Could you work out how many lines of the material below hold "agent"? Only the number is needed.

─── EXTRACTED INFORMATION

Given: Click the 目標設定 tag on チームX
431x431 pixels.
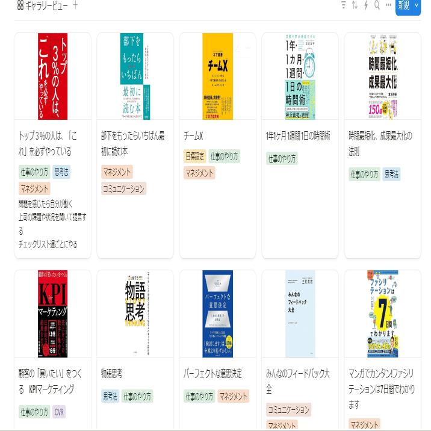Looking at the screenshot, I should [194, 157].
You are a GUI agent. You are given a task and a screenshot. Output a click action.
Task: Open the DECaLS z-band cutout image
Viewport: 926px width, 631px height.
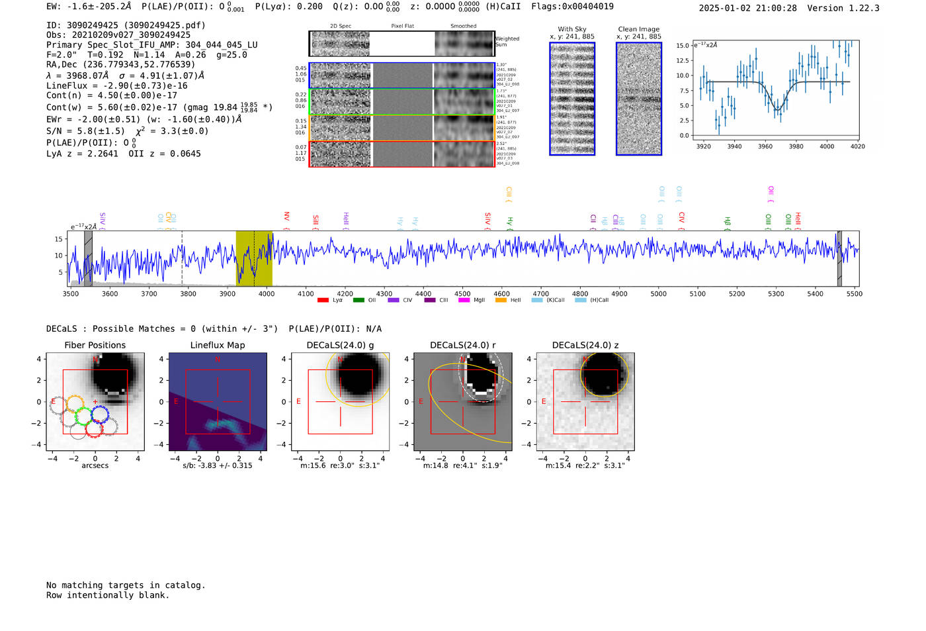(x=585, y=401)
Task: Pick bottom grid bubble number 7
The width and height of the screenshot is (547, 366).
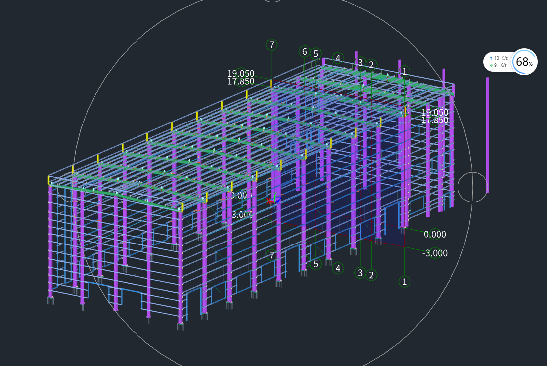Action: click(x=272, y=255)
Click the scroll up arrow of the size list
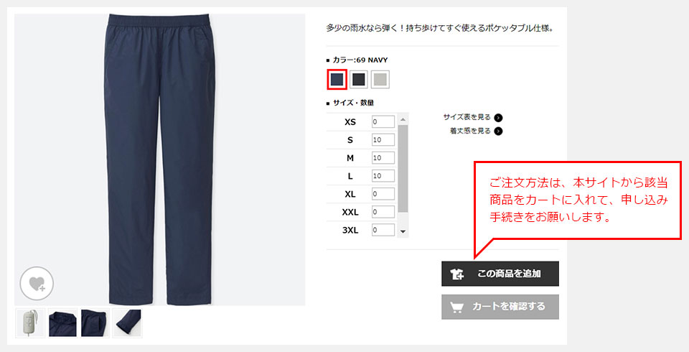 point(403,119)
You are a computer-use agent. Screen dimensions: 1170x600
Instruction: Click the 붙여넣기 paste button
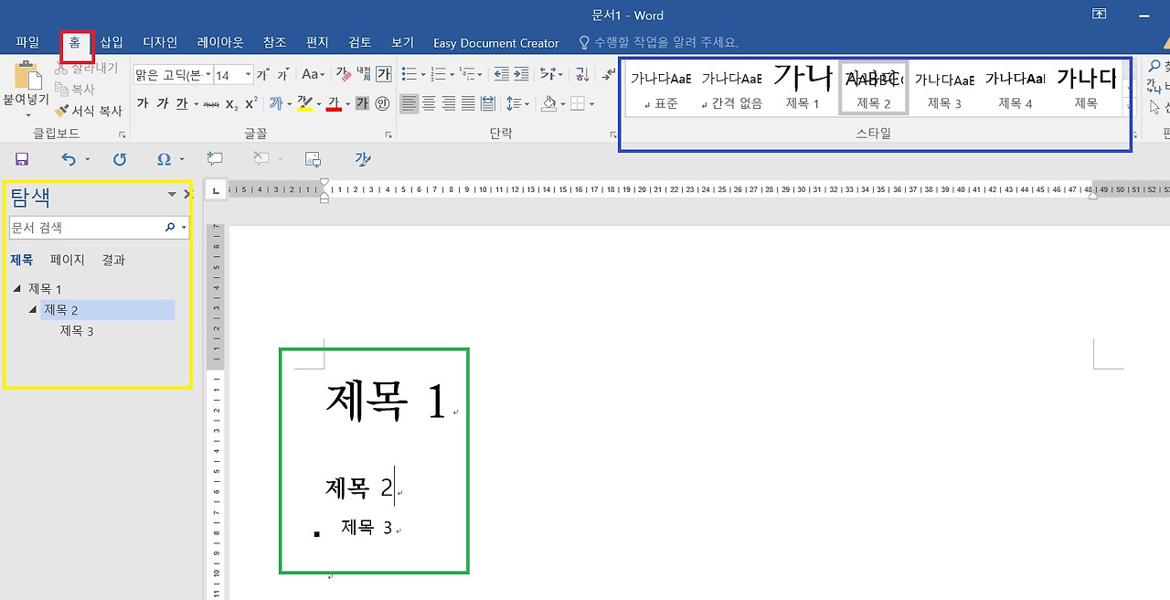(25, 87)
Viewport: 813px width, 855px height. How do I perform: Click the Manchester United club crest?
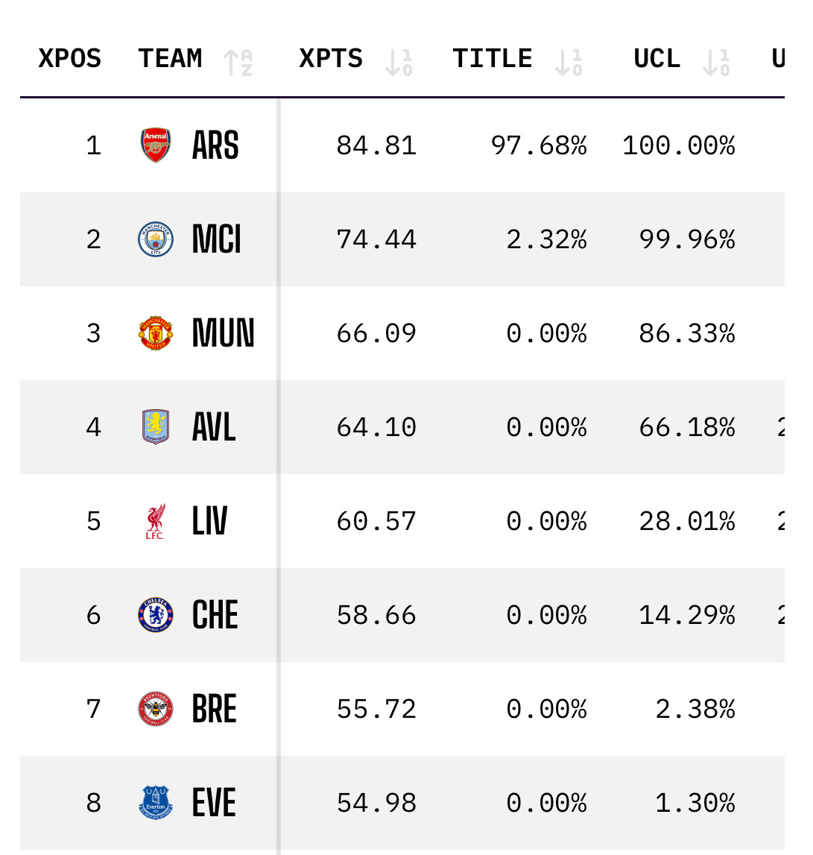(x=156, y=333)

──────

EXERCISE ANSWER:
2